As I'm sure you know, nearly all software applications provide regular, easy-to-implement updates that fix bugs and patch security issues. So why then is it still the case that one of the primary reasons for software security breaches is an out-of-date application? (Read: The Three Most Important Things About Security - Update, Update, Update) Most software updates are quite easy to do, so why are they often discounted, overlooked or forgotten? Open-source Software If you have a Web site that uses a content management system (CMS) such as Drupal or WordPress, the software is built on a foundational set of code called the core. And, if there are features that the core does not have, functionality can be added with additional code called modules or plug-ins. In fact, the way these applications are built, it is extremely common for a Web site to have at least a dozen or so modules / plug-ins, and some have many more. Both Drupal and WordPress make updating the core very easy, and both applications can be set to alert you when an update is available.
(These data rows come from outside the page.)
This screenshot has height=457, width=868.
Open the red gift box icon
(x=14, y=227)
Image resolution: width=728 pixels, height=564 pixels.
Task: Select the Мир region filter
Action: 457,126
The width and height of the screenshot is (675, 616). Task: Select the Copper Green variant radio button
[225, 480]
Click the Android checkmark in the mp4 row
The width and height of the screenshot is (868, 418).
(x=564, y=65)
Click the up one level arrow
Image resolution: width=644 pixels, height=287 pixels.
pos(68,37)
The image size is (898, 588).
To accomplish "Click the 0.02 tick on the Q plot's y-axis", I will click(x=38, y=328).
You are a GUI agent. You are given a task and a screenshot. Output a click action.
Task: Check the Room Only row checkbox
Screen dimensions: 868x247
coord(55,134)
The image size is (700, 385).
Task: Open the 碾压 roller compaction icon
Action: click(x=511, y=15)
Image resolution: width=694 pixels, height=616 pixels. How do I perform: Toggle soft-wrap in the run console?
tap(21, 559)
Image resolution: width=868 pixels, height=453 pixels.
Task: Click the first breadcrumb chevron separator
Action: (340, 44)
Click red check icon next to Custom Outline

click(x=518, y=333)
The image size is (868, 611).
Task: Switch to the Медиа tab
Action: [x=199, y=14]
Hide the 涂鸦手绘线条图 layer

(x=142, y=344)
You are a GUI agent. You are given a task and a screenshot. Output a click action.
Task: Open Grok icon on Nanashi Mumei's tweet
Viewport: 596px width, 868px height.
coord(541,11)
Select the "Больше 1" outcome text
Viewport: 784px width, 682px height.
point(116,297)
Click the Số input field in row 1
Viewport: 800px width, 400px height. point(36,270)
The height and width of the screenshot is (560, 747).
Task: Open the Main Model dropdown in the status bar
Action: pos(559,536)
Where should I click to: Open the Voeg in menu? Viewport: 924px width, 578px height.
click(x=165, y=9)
The same is often true for modules and plug-ins, even if notifications are not as common, and updates are not always as easy. Now, unlike applications such as operating systems, neither Drupal nor WordPress will automatically update the software for you - you need to choose to update the software. And this is a good thing. Why? Because software updates can break your site. I suspect that this is one of the root causes of update neglect - because it takes time and diligence. Here are the basic steps we take when updating a software application for a client.
- Create a clone of the site's web server on a different server.
- Copy the web site's content and database.
- Set up the site on the cloned server.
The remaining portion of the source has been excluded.